**List of tasks**
1/ According to the cecropia moth transcript, in which months are the larvae seen on trees?
2/ Continue the transcript about raising cecropia moths from the point where it stops.

Raising Cecropia Moths

Raising Cecropia Moths

Part of Ep. 1705 Raising the Roof

Shelley Ryan visits Stuart Baker who raises cecropia moths. They are strikingly beautiful and cause no harm to the garden.

Premiere date: Jul 22, 2009

TRANSCRIPT+
Wisc Gardener Transcript: 

Shelley:
If you see these in your backyard, don't panic. It's not going to harm your garden in any way. This is a kind of silkworm. I'm with a person who's passionate about silkworms Stuart Baker. What is this exactly and why don't I have to worry about it? Stuart:
This is a cecropia larvae. It's a member of the silkworm family. It's native to Wisconsin. And it grows on trees, apple trees mostly or almost any other kind of tree, you might find it on. And you might see it in your yard. This is a freeze-dried specimen.

Shelley:
I was going to say, this one's really safe. It's not moving!

Stuart:
Normally, they're bright green and they have nice, pretty spines on them. And they're actually quite a dramatic worm.

Shelley:
That could be scary looking.

Stuart:
But really, they don't affect the trees that much. They don't eat that much. They won't defoliate it.

Shelley:
They just kind of munch on some of the apple leaves.

Stuart:
The tree really has no problem with these things at all.

Shelley:
When are we going to see these on our trees?
Stuart:
We see them in late-June, July, and August. And they start out small. When they come out of their eggs they come out as a small, black caterpillar sort of thing. And then they go through about six stages. They'll grow into something big like this.

Shelley:
Big and scary. There's a payoff. One of the reasons we don't want to kill him is because the following year.

Stuart:
Yeah, they turn into these beautiful moths.

Shelley:
This is a cecropia moth.

Stuart:
These are rather faded.

Shelley:
And they're still beautiful.

Stuart:
They're very beautiful. They're bright oranges and reds. I love them. Actually, I'm a computer guy, and I got into this-- Phil Pellitteri asked me one day-- I worked in the Entomology Department. He asked me to babysit one of his cecropia larva while he went on a trip.

Shelley:
A pet sitter!

Stuart:
I took it home and put it in a bottle.

Shelley:
Show me what you do.

Stuart:
I went out and picked an apple branch. I put it in a small bottle with water to keep the leaves fresh.

Shelley:
So he sent you home one of these.

Stuart:
Right, and I put it on a branch in an aquarium.

Shelley:
The branch was just sitting in water, like a vase.

**Recorded information**
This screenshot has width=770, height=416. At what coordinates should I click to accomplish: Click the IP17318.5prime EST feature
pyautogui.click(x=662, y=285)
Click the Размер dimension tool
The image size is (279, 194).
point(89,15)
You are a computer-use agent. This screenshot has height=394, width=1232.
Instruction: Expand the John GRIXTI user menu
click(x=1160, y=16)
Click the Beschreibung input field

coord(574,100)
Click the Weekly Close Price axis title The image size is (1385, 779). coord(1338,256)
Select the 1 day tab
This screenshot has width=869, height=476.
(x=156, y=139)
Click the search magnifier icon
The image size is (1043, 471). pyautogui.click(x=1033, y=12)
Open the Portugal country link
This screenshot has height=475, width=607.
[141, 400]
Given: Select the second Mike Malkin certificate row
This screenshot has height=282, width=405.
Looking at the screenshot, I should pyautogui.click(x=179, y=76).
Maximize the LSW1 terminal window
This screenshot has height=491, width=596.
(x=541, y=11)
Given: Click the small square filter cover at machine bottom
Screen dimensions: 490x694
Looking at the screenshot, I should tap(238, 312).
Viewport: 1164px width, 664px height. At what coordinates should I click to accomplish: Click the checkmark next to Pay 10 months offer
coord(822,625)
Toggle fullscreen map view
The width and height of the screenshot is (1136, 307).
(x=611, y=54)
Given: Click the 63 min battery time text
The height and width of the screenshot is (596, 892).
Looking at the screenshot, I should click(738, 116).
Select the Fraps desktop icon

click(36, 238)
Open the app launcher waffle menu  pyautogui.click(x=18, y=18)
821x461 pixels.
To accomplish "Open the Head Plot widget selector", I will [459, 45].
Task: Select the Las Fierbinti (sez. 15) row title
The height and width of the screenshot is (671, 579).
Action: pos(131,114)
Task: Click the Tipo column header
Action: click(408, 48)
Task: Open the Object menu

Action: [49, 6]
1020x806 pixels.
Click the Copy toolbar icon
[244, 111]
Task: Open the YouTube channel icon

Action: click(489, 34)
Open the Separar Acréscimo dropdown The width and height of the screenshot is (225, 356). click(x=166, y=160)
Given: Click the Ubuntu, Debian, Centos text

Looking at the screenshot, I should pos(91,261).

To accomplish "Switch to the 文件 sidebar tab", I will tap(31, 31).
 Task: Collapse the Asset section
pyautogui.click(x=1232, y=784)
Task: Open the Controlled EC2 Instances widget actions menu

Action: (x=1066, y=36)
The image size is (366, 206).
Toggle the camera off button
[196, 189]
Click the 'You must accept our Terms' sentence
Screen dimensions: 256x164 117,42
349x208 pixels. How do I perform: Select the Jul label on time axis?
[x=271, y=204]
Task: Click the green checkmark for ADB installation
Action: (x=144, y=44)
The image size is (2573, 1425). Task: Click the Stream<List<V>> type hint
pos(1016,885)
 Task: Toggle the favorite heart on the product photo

**Results for each task**
1/ Late June, July, and August.

2/
Stuart:
The larvae will eat the leaves. Then, when he starts running out of leaves you get another branch and put it in there. He'll move to that branch. He keeps eating, growing and eating until he's had enough to eat. Then, he will spin up a cocoon hopefully on the branch itself. Or, he might wander around the house and actually spin up under a table or on a chair leg, or somewhere.

Shelley:
Maybe your house!

Stuart:
Which is one of the reasons that I started raising these things outside.

Shelley:
Somebody got a little upset with these in the house!

Stuart:
My wife didn't like that too much.

Shelley:
These are what they'd look like in the wild. And we'd see these in late-August?

Stuart:
They'll start spinning cocoons in late-August, early September

Shelley:
If we see these, don't kill them. These aren't going to harm anything.

Stuart:
These things will winter. They stay in the trees after the leaves fall. And then, well, they need a cold period.

Shelley:
So if you were raising these at home would you put them out in the garage, or something?

Stuart:
I put them in the garage. Some people actually put them in their refrigerators. And that's enough. They don't even need to put them in the freezer. Just the refrigerator for a couple months. Then, take them out and they will actually emerge as a moth. I try to keep them, I take them to my garage then I bring them out in the spring and put them on my deck. That way, they synchronize with the rest of the naturally occurring ones. So that when the moths come out the females will actually attract males from the wild if they've emerged at the same time. And then they'll mate.

Shelley:
That was one thing that I know about them one of the few things I know. When they come out as these beautiful moths they don't have mouths; they don't eat.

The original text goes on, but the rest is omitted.